ラパロスコピストの夢

大阪梅田で子宮内膜症と闘うラパロスコピストのblog
子宮内膜症、子宮筋腫に対する腹腔鏡下手術はどこまで進歩できるか?

はじめにお読みください

健保連大阪中央病院に勤務するラパロスコピスト(腹腔鏡術者)のブログです。婦人科腹腔鏡下手術、子宮内膜症、慢性骨盤痛等の治療を専門としています。

このブログでは腹腔鏡下手術、子宮内膜症、子宮筋腫に関する基本的な事柄については解説していません。まず、下記のウェブサイトをご覧になることをお勧めします。
日本子宮内膜症協会
子宮筋腫・内膜症体験者の会 たんぽぽ

手術を希望される方はこちらをご覧ください。

医療相談、ご質問にはお答えしませんのでご了承ください。

おすすめの本はこちら?ブックス・ラパロスコピスト

ホーム&アウェイ

2005-10-30 | 腹腔鏡
プロスポーツの試合はホーム&アウェイで行われるものが多い。野球、サッカー、アメリカンフットボールなどなど。とくにサッカーの場合、サポーターが12人目の選手といわれるくらいホームのほうが有利だ。逆に敵地で行われる試合はかなりシビアになる。腹腔鏡下手術の場合はどうだろうか?自分の病院でする時と他の病院でするとき・・・鉗子や機器も全然違うし何よりも一番大事なスコープ操作や補助鉗子操作をする助手が慣れていない。ホームの力を10としたら、アウェイだと5~3くらいになってしまうこともある。開腹手術であれば、どこでやろうとあまり変わらないのだが。

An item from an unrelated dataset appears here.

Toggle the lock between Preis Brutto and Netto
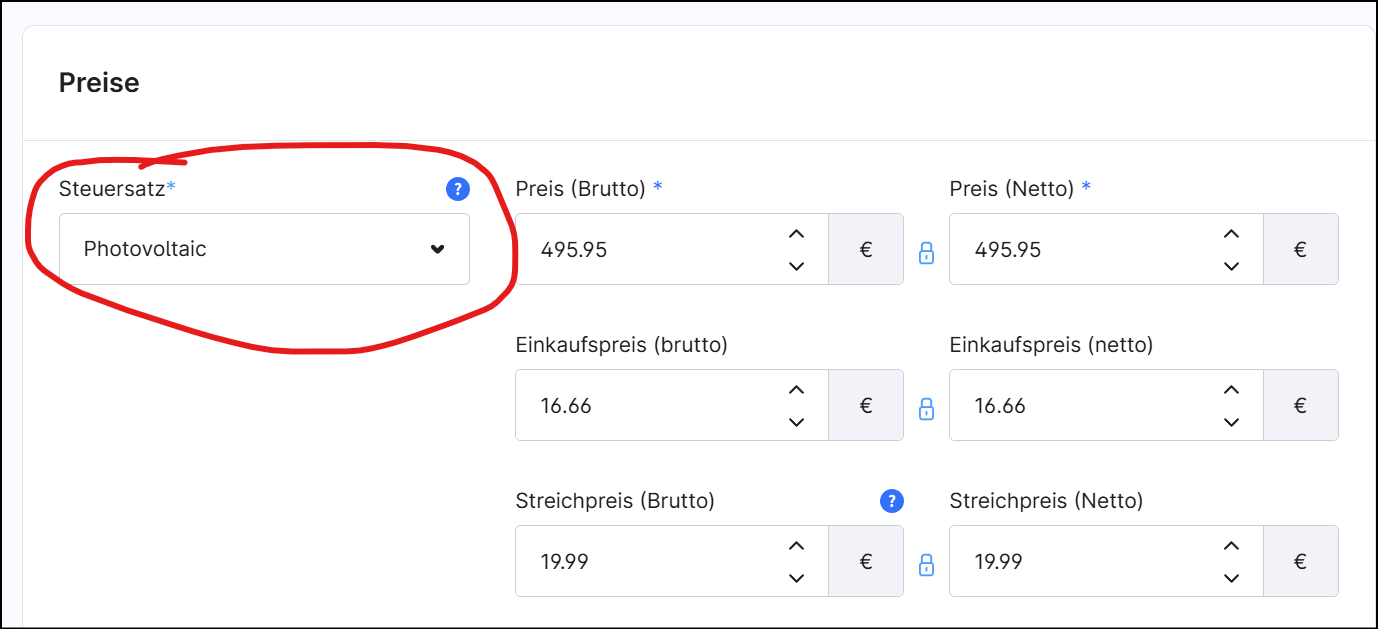1378x629 pixels. [x=926, y=252]
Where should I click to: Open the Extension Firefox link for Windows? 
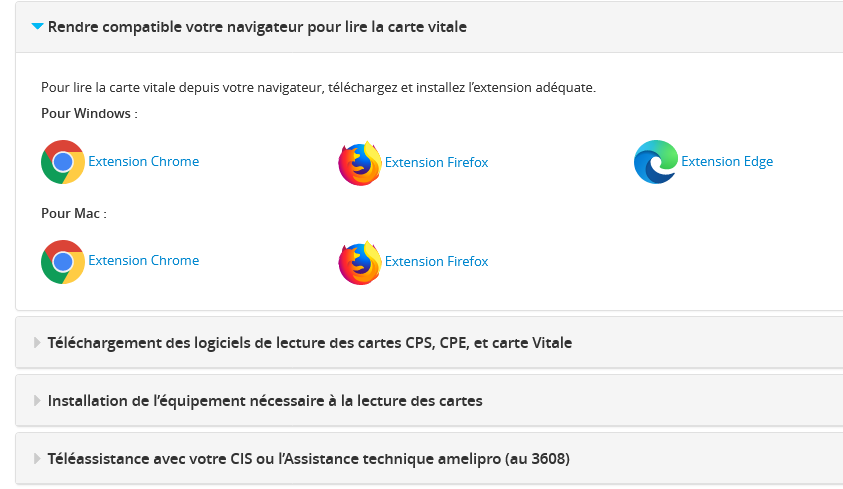click(x=437, y=162)
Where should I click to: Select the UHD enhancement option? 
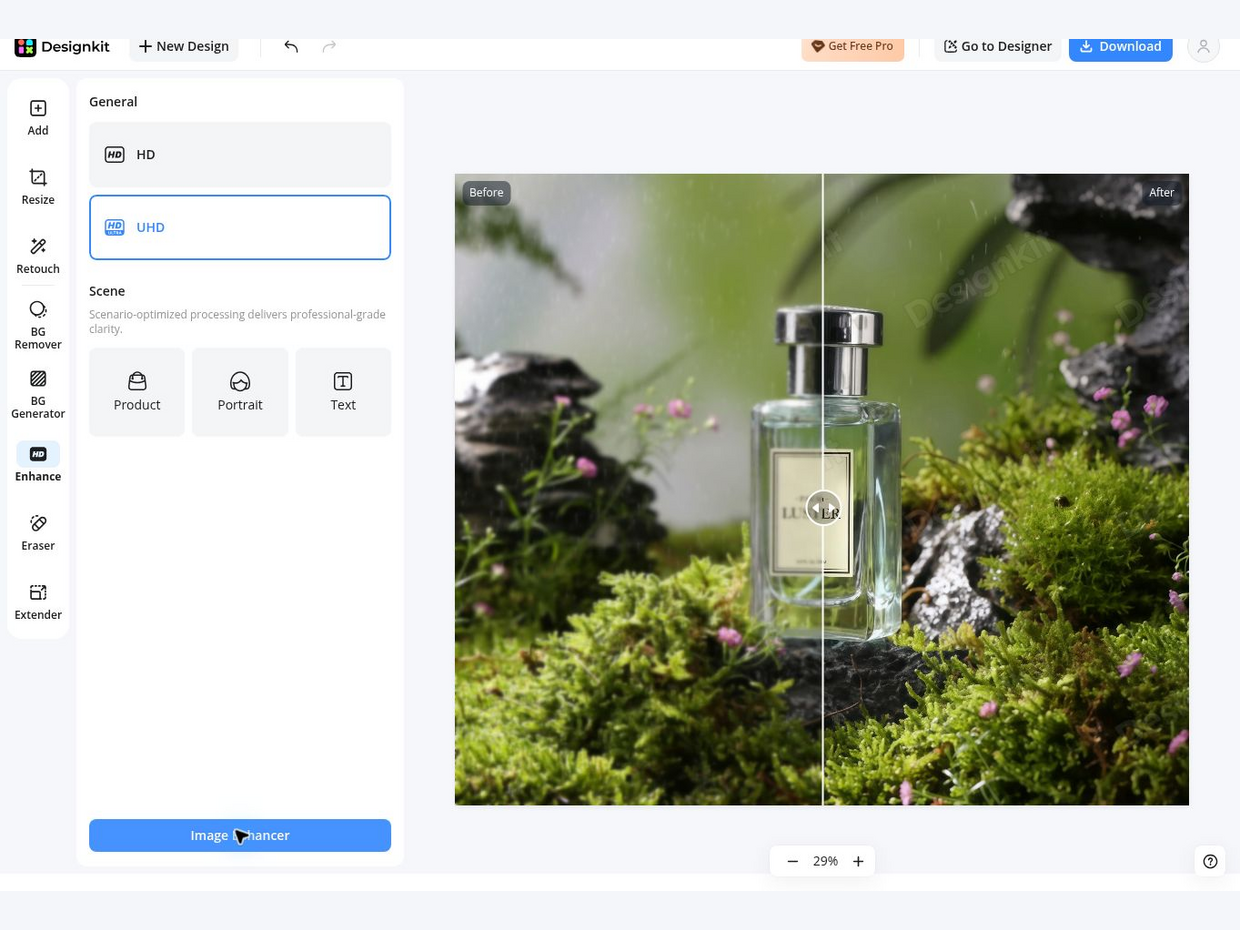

1~2年前にAPAGE(Asia-Pacific Association for Gynecologic Endoscopy and Minimally Invasive Therapy)が台湾であったとき、Harry Reichがライブサージェリーをしたときのことを聞いた。それほど難しい症例ではなかったらしいが、意外にも出血が多く開腹手術に変更になってしまったらしい。そのライブを見た人の中で、Reichの時代はもう終わったという人が何人かいた。

果たしてそうなのだろうか?ニューヨークの医師が台湾でオペをする、しかも機器や鉗子も使い勝手が違うだろうし助手も思い通りに動かないだろう。スタッフに細かなニュアンスも理解してもらうのも困難だろう。Reichをはじめとする先駆者たちは、このような過酷なアウェイの状況で手術を成功させてきた。そのような状況の中で一度開腹に変更したからと言って、腕が落ちたとかいうことができるのだろうか?(私はその手術を見ていないのでなんとも言い難いのだが)

私も他の病院で手術をすることが多くなった。なかなか思うとおりにいかないことが多い。自分の施設にもどるとホームのありがたみがよくわかる。もちろん、満足しているわけではないのだが。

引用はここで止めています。